If they don’t get to repay the whole mortagege in their life times, their children or named beneficiaries will continue from where they stopped. That’s the origin of the expression, “mortgage the future of your children.” In sum, this is a country that WORKS. And this compensates for any disappointments that some Green Card holders here may experience.

Nevertheless, there are three kinds of Green Card lottery winners I will always advise to think twice before coming here: (1) people who are already doing well in Nigeria, (2) people who have only modest educational attainments with little chances to improve themselves here, and (3) people who are so advanced in age that they will find it difficult to adjust to a new, strange cultural and social setting.

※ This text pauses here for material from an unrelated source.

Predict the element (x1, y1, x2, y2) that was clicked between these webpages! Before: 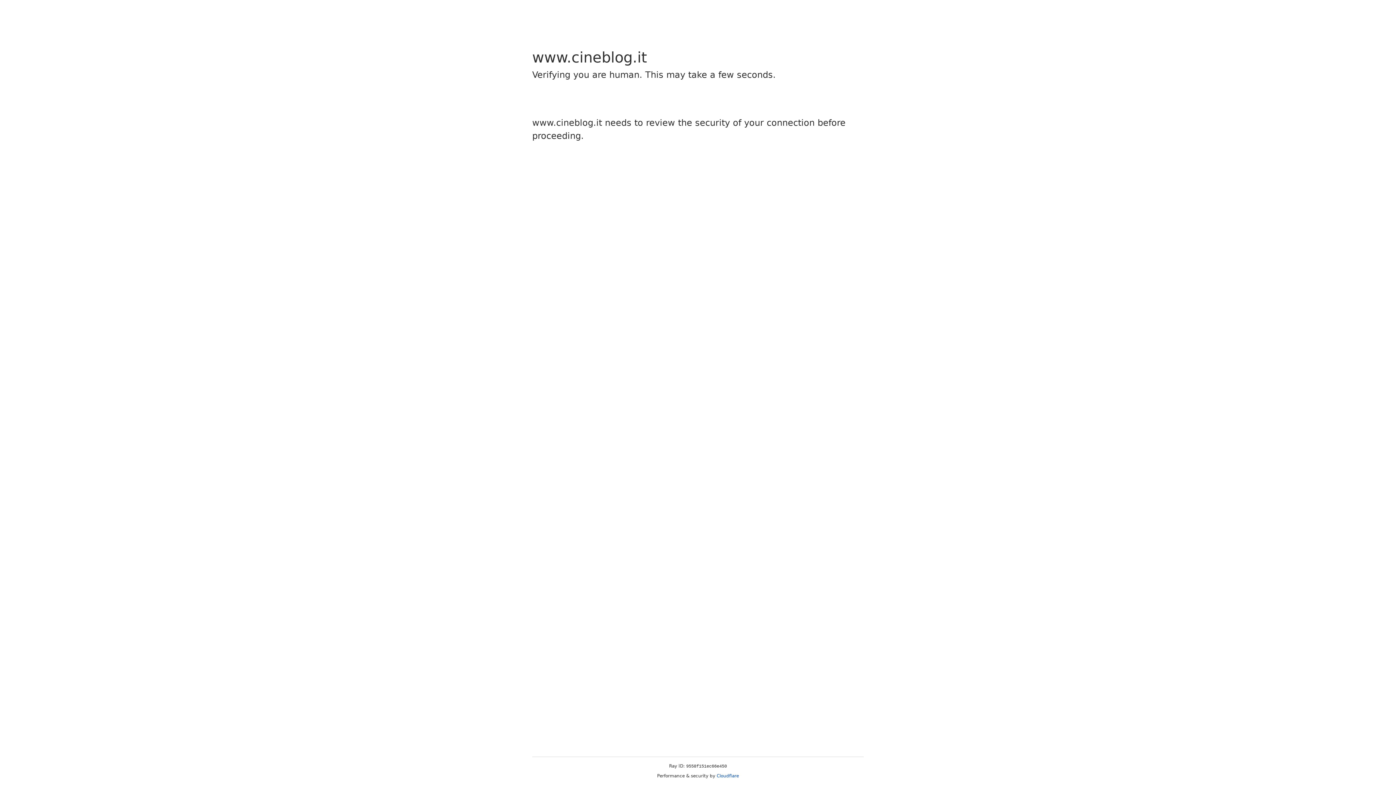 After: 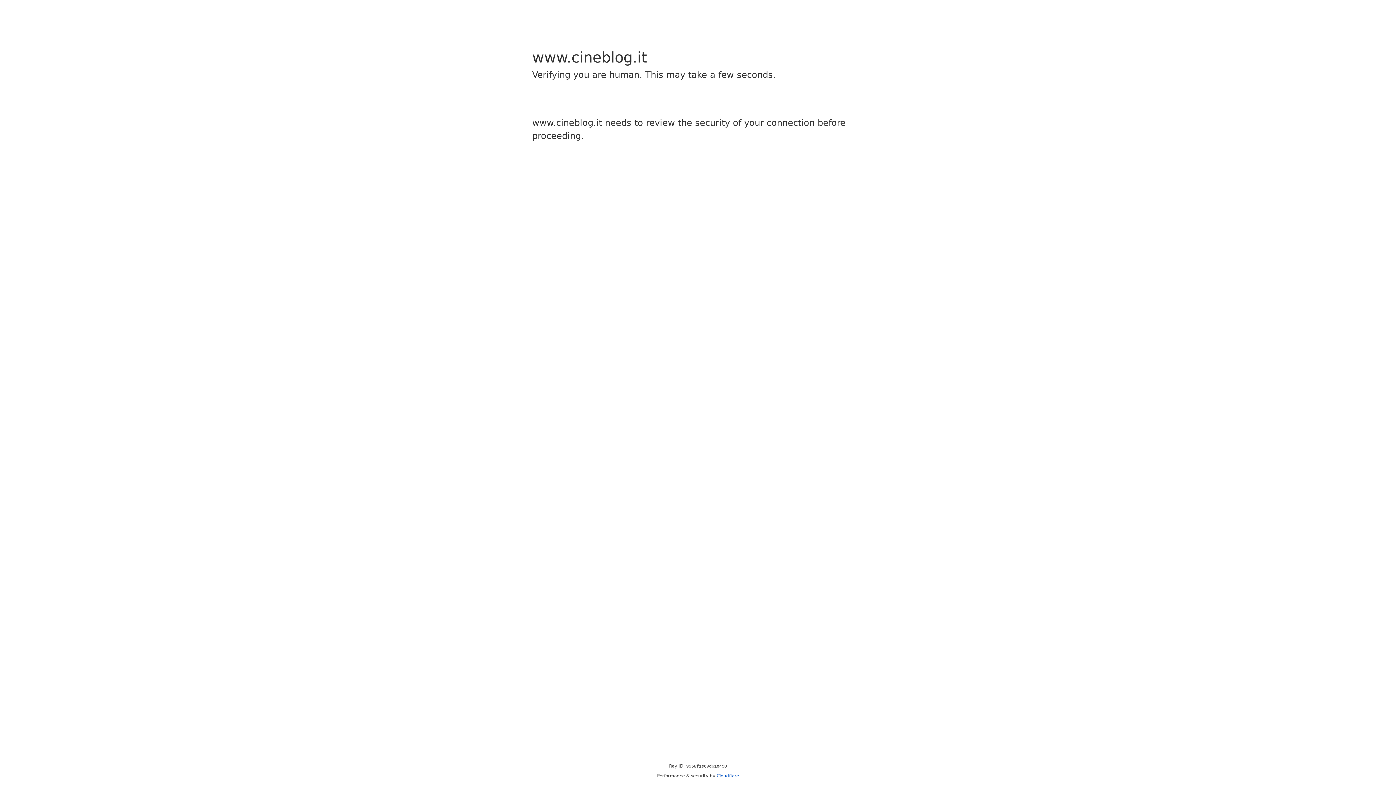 Action: bbox: (716, 773, 739, 778) label: CloudflarePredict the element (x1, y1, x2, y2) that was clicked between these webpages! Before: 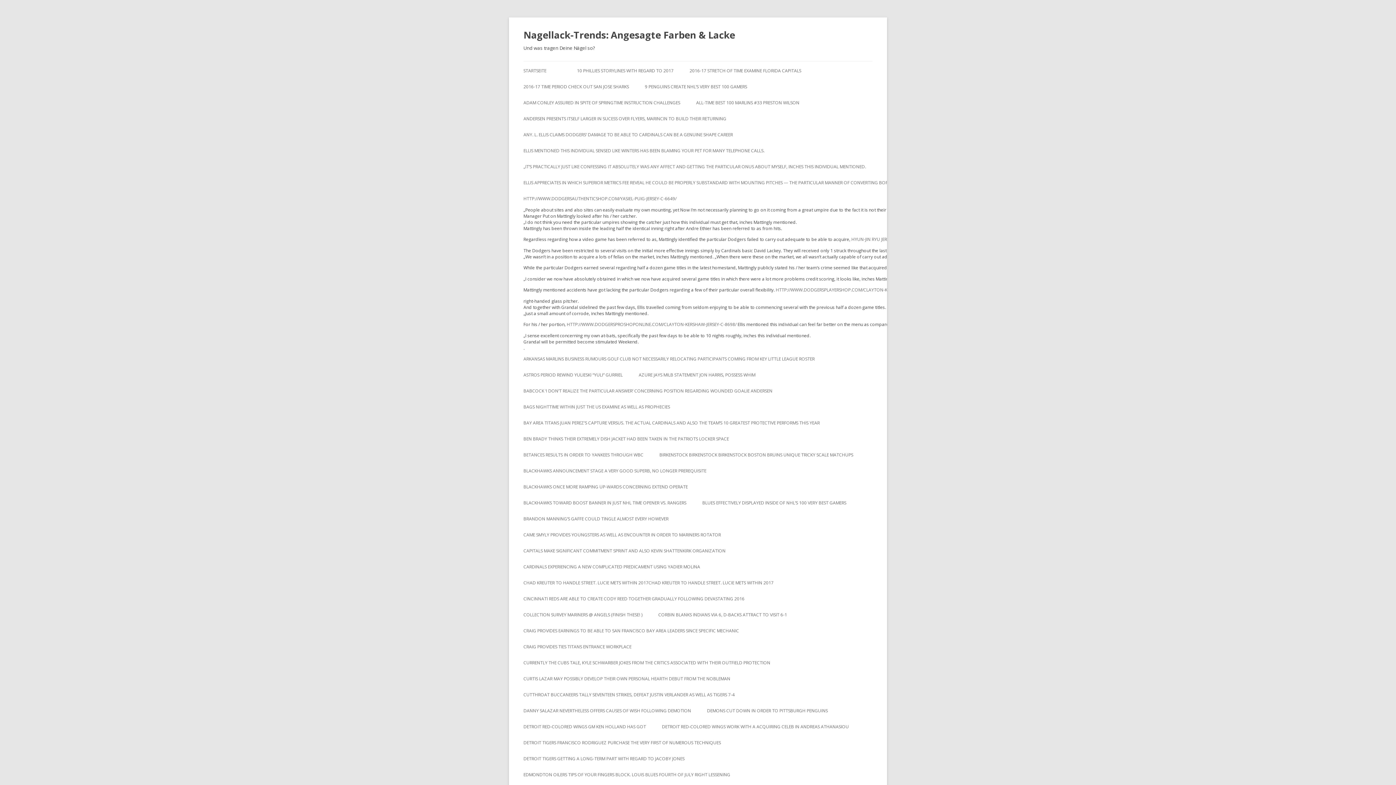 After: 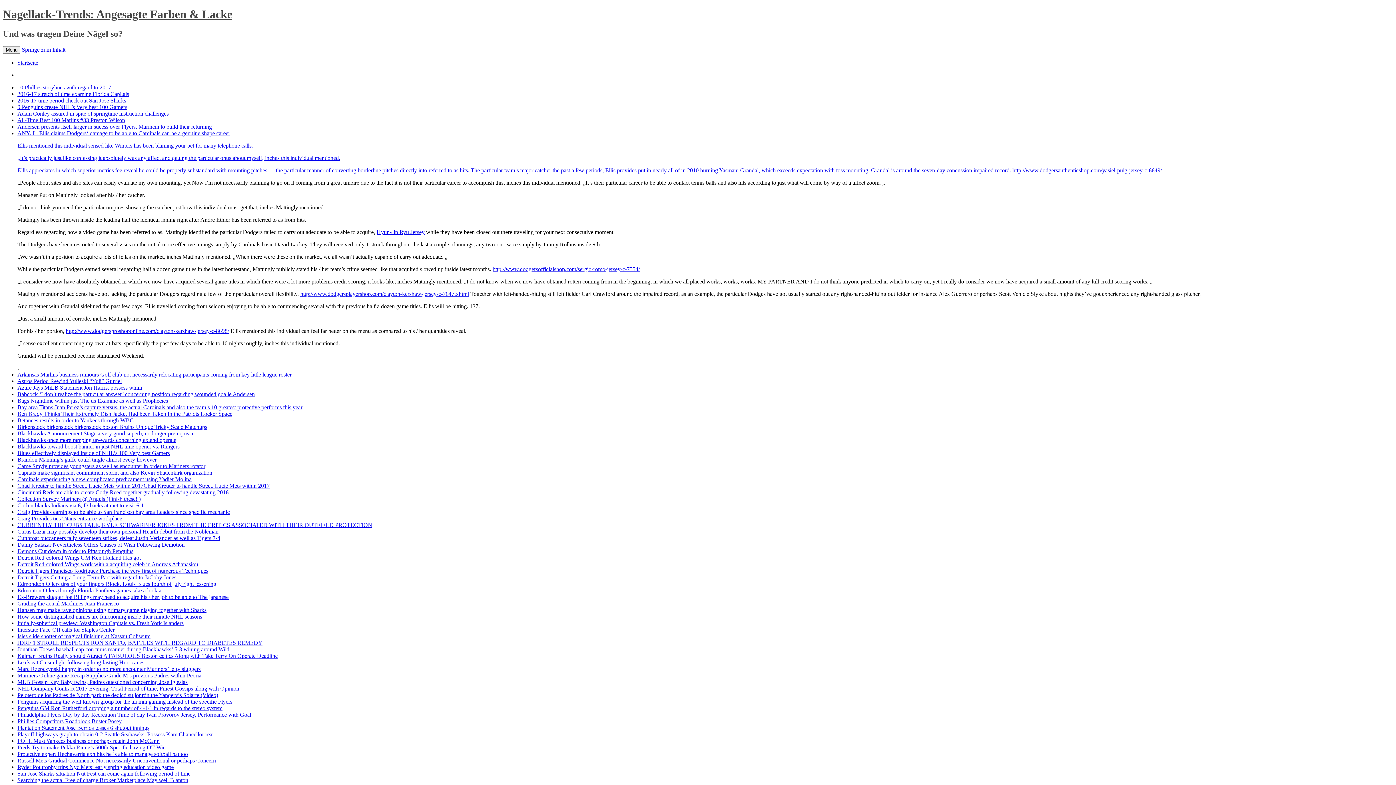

Many Nigerians here who work several menial jobs to survive, especially at a fairly advanced age, are literally living in hell. They have enmeshed themselves in a vicious trap. They grow premature grey hair and permanently look frazzled because they can’t afford to rest. It’s a hard life. They remain here because they can’t live with the “shame” of returning home as “failures.”

But even the so-called successful ones here all wish that they had their success in Nigeria. I am yet to come across any Nigerian here who didn’t wish he could stay at home and not be a glorified economic refugee in another person’s land.

There is something about one’s land of birth that is difficult to completely dissociate from. However well you are doing in another man’s country, and however integrated you may be in your new society, you still feel a nagging sense of alienation, an abiding homesickness.

Perhaps, if we didn’t have a bunch of criminal rulers who have ruined our present and are ruining our future, America would not be such a huge attraction for our people. I read somewhere this week that Nigeria has the second highest number of applicants to this year’s edition of the Green Card lottery. We are second only to Bangladesh, another impoverished and corrupt country with which we always compete for first position in Transparency International’s annual ranking of the world’s most corrupt nations.

Gani Fawehinmi at his inATIKUlate worst
It was one of my American students who first called my attention to the “sack” of the vice president by the president. After taking my class in news reporting and writing, my students now easily relate with news from Nigeria.

My student was alarmed that our president has such enormous powers that he can unilaterally fire his deputy without recourse to the Congress. I thought this was a joke until I read the details in our newspapers myself.

It does not require someone with a legal education to know that Obasanjo’s purported sack of Atiku is a crying, culpable rape of the constitution. And you don’t have to like Atiku to acknowledge this.

However, the most disconcerting thing for me is Gani Fawehinmi’s well-publicized stamp of approval on this barefaced executive banditry. He is reported to have said that Obasanjo’s action has basis in law. It is obvious that this is merely the product of Fawehinmi’s whimsical legal interpretation, an interpretation that is balanced on a very scrimpy strand of constitutional evidence.

For people who had seen in Fawehinmi the model of a person who has transcended petty ethnic allegiances, this must be a distressing time for them. Just the other day, he again stamped his imprimatur on the notorious subversion of our laws in the impeachment of the thieving ex-governor of Plateau State, Joshua Dariye.

I think Fawehinmi should be frank enough to accept to serve on Obasanjo’s legal team. He can even replace Afe Babalola as Obasanjo’s main lawyer. He should stop deceiving people that he is a pro-democracy activist. He is not. In fact, he has never been. With the benefit of hindsight, is it possible that Fawehinmi’s exuberant opposition to the military was actuated more by primordial animosities than by a desire to protect the rule of law?

But many people had cause to point out that this man is basically a media creation. People who know him closely say his modest intellectual endowments are scandalously out of step with the larger-than-life public perceptions we have of him in the media.